JavaScript has access to CSS via the CSS Object Model API (CSSOM for short). We can match media queries from JavaScript using the Window.matchMedia() method:

let query = window.matchMedia('(min-width: 10rem)');
if (query.matches) { // ...
} else { // ...
}

This allows us to check min-width against a certain value to see if it matches or not, but not to find the actual breakpoint beyond which the query stops matching. The CSSOM View Module specification adds JS-accessible values for various measurements, but to rule out possible inconsistencies in how browsers report them, I prefered to obtain the numbers straight from the horse's mouth.

We can (ab)use matchMedia to learn the breakpoint of our current browser/device by asking repeatedly with different values.

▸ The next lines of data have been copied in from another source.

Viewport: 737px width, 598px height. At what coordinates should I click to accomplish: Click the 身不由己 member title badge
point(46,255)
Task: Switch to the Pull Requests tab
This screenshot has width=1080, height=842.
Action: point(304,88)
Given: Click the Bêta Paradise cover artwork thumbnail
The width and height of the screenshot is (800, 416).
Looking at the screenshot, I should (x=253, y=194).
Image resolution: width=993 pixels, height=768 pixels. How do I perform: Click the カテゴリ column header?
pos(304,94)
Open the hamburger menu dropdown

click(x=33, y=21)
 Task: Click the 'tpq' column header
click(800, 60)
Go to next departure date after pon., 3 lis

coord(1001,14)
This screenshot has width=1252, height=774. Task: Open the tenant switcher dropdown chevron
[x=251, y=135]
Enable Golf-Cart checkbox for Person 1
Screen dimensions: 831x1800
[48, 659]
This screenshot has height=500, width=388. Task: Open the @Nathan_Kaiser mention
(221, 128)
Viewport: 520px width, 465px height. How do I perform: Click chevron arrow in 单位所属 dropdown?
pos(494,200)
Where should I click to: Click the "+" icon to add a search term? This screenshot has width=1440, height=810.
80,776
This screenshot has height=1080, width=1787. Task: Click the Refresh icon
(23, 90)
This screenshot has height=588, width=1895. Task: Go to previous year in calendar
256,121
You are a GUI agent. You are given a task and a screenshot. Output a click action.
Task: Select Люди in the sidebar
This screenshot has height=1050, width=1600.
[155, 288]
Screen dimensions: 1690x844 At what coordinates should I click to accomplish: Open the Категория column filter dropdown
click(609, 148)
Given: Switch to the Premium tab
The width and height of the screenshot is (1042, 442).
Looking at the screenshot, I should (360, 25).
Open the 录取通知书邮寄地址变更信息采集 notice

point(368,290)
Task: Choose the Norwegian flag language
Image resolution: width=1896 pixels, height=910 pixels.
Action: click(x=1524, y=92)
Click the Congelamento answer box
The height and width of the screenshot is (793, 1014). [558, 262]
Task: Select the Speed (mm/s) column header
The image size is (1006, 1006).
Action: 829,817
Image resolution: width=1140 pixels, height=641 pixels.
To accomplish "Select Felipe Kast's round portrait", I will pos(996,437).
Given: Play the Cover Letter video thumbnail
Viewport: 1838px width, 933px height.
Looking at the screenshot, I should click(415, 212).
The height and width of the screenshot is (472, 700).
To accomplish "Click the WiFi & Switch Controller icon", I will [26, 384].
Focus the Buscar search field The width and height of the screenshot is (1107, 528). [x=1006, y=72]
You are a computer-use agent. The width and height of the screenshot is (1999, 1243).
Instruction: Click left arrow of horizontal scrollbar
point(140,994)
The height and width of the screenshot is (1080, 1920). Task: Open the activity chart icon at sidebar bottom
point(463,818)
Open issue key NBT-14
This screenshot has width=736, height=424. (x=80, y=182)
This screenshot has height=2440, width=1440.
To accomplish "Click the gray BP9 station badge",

We're going to use the bisection method to avoid making a gazillion queries:

function find_min_width() { let start = 0; // 0 px let end = 1000000; // 1 million px let precision = 1; // whole pixels while (end - start >= precision) { let midpoint = start + (end - start) / 2; let query = matchMedia(`(min-width: ${midpoint}px)`); if (query.matches) { start = midpoint; } else { end = midpoint; } } return Math.round(start);
}

This function returns the breakpoint value, in pixels, of the min-width media query for our current environment. With some adjustments to the precision we can do the same for ems and rems.